INVESTIGADORES
PEREZ LLORET Santiago
congresos y reuniones científicas
Título:
LEFT VENTRICULAR MASS ASSESSMENT IN NOCTURNAL HYPERTENSION.
Autor/es:
S. PEREZ-LLORET; J.E. TOBLLI; D.P. CARDINALI; J. MILEI
Lugar:
Madrir
Reunión:
Congreso; Congreso de la Sociedad Europea de Hipertension; 2006
Resumen:
BACKGROUND: Systolic and diastolic blood pressure (SBP and DBP) show 24-h rhythms with a nocturnal fall. Absence of the nocturnal fall is associated with higher cardiovascular morbidity and mortality. OBJECTIVE: To assess the left ventricular mass in diurnal and nocturnal hypertensive subjects. METHODS: Echocardiography and 24-h Ambulatory Monitoring of BP (Oxford Medilog) were performed in 291 subjects. Left ventricular mass index (LVMI) was calculated by the Devereux method. Diurnal and nocturnal hypertension (HT-D and HT-N, respectively) were defined as diurnal SBP/DBP > 135/85 mmHg and nocturnal SBP/DBP > 125/75 mmHg respectively (JNC7). Subjects with nighttime SBP fall < 10% were considered non-dippers. Results were analyzed by two-way ANOVA and multivariate regression analyses. RESULTS: One-hundred twelve subjects (31%) were HT-D; 31% were also HT-N. On the contrary, only 5% out of the 179 normotensive subjects were HT-N. One-hundred subjects were on antihypertensive treatment, of whom 43% were HT-D and 17% HT-N. Non-dippers hypertensives showed increased LVMI as compared with the dipper ones (135±5 g/m2 vs 117±4 g/m2 respectively, p<.04). No such difference could be found between dipper and non-dipper normotensive subjects. On the contrary, when the ANOVA model included HT-D and HT-N, HT-N subjects showed greater LVMI as compared to nocturnal normotensives (131±3 g/m2 vs 115±8 g/m2 respectively, p=0.04), independently of the occurrence of diurnal hypertension. A multivariate regression analysis showed that only nighttime SBP, age and gender were independently associated with LVMI, whereas diurnal BP means and nocturnal dipping were not.

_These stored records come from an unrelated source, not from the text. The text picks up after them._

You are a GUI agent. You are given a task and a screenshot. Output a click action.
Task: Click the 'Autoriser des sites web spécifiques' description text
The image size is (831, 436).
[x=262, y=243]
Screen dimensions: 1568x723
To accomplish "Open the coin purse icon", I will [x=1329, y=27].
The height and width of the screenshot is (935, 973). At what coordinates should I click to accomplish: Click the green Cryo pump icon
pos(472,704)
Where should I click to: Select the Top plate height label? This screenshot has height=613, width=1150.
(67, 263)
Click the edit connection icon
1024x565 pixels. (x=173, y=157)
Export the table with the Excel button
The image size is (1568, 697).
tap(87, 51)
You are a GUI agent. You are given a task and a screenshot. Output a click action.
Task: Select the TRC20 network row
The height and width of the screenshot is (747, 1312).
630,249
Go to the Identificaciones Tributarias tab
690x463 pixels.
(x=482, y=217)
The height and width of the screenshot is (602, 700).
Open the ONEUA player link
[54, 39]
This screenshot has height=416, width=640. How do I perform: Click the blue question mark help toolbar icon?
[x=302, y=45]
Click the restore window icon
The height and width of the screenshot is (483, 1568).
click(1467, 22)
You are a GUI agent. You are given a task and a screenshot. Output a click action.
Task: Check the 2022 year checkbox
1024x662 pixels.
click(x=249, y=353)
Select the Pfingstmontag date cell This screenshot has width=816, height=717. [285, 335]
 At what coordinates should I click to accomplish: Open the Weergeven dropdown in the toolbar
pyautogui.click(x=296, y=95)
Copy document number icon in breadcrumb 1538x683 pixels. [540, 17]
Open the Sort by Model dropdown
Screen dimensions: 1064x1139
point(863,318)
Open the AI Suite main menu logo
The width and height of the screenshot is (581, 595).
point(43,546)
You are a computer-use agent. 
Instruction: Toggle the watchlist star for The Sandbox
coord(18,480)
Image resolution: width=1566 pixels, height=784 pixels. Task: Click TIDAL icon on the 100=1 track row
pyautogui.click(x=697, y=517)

CONCLUSION: Nighttime hypertension is probably a stronger risk factor for cardiovascular than diurnal hypertension. To evaluate end-organ damage the assessment of nocturnal hypertension by means of a fixed cut-off limit (125/75 mmHg) may prove to be more useful than the assessment of the nighttime BP fall magnitude.